The crux of the matter remains, that majority of the Pakistani population, bound within tradition and lured by an increasing influx of media, is frustrated. Letting out one’s frustration on the most unlikely of outlets is not limited to the uneducated masses, although they are more likely to be now caught and punished. There are many untold stories in affluent classes of the society, where child abuse and molestation continues within family households, and society pressures as well as status symbols do not let matters get noticed in public.
Compulsory religious education does not inhibit moral degeneration, since it is mostly comprised of rote learning of selective passages from the holy book. The students as well as the tutors, continue a trail of in comprehended learning and vices, haughtily blamed on the western society, are very much rampant under the thinly cloaked layers of the Pakistani society.

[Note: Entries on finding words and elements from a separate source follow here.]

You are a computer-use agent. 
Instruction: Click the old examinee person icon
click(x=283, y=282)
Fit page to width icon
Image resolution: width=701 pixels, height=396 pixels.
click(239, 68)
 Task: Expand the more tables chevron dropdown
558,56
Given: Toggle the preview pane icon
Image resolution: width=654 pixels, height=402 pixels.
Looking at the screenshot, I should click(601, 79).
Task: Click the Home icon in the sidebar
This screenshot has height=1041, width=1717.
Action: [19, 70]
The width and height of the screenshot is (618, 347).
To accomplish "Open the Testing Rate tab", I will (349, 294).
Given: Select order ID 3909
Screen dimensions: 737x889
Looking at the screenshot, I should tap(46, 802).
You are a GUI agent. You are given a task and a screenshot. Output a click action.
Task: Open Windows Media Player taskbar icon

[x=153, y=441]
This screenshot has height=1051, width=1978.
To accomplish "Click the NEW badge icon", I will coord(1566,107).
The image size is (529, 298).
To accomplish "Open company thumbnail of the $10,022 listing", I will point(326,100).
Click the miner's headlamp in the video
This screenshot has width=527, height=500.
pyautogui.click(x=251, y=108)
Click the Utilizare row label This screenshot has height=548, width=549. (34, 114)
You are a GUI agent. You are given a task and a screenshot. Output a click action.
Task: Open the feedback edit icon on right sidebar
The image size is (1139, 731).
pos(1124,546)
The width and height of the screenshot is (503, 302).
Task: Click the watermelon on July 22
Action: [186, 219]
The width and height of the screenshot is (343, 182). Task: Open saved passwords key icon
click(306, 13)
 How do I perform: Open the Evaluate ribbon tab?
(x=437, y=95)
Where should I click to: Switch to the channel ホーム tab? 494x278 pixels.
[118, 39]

This vicious cycle, the growing frustration and spread of evil will take time to lessen – only if tackled with regularity. Education can play a crucial role, if morals and good deeds are not learnt only by heart, but also encouraged to be manifested. It may take decades or even more, to go deep in the entrenched patriarchal societal setup, where women are weak, vulnerable and dependent. Where they become a source of letting out exasperation – be it in the form of verbal abuse or physical.
When each member of a family is given his or her due respect, only then will that member treat others as the same in society. Whether a child or an adult, crossing limits and boundaries of decency and propriety, is disrespectful. For an entire population to practice respect for others, self control and self fulfilment will take time. But only, if we start today.